Exercise requirements: Images are not part of the copy; transcribe all the data exactly.
::: Data listing
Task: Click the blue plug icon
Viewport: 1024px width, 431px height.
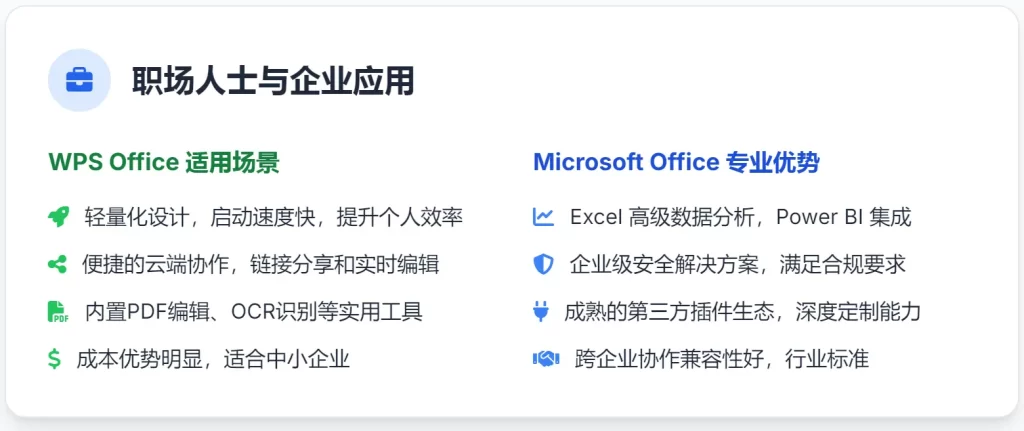Action: tap(541, 312)
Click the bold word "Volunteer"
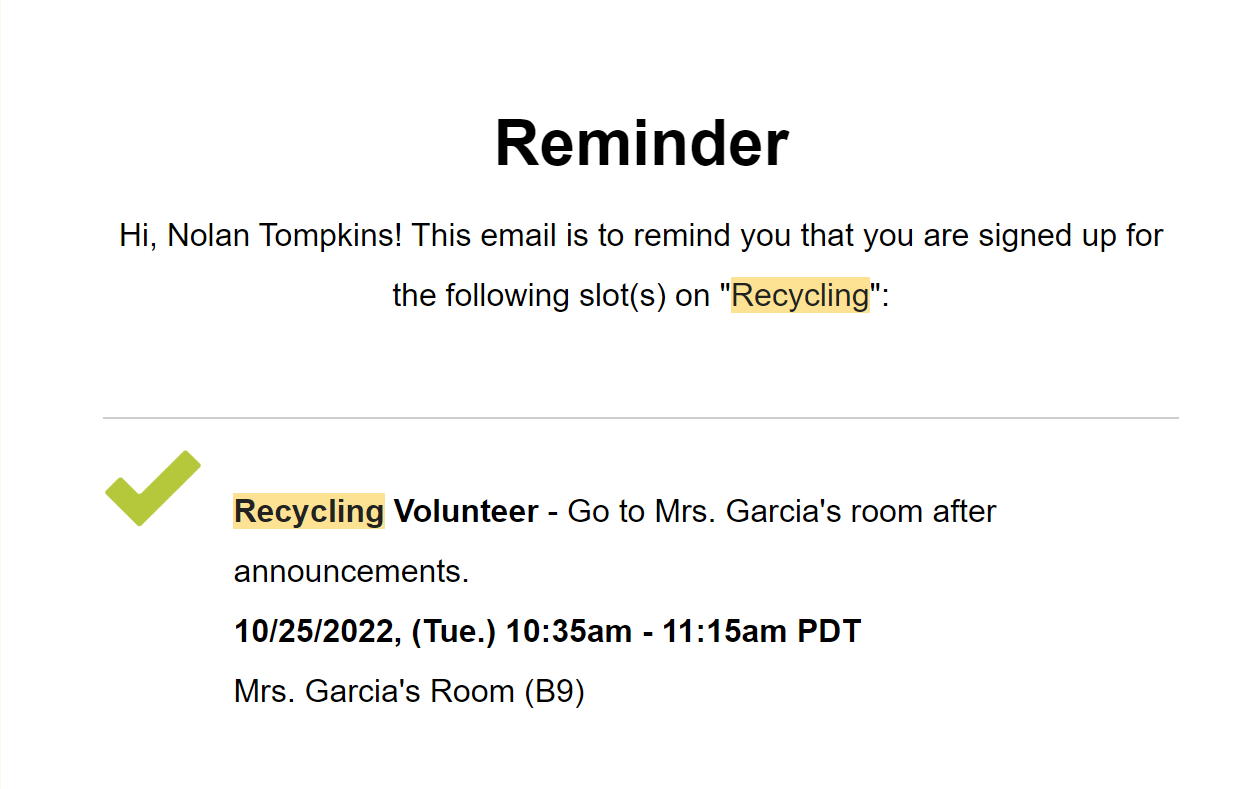This screenshot has height=789, width=1257. [466, 511]
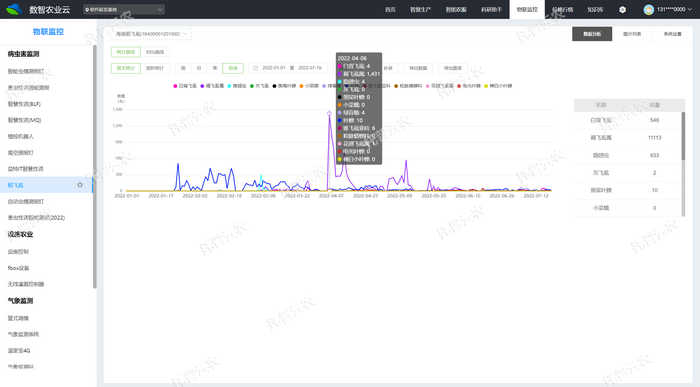Click the user avatar icon
700x387 pixels.
pos(649,9)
::::::
Result for this task:
Task: Click the blue plug icon
Viewport: 1024px width, 431px height.
Action: tap(541, 312)
Click the bold word "Volunteer"
This screenshot has height=789, width=1257. [466, 511]
Click the user avatar icon
700x387 pixels.
pos(649,9)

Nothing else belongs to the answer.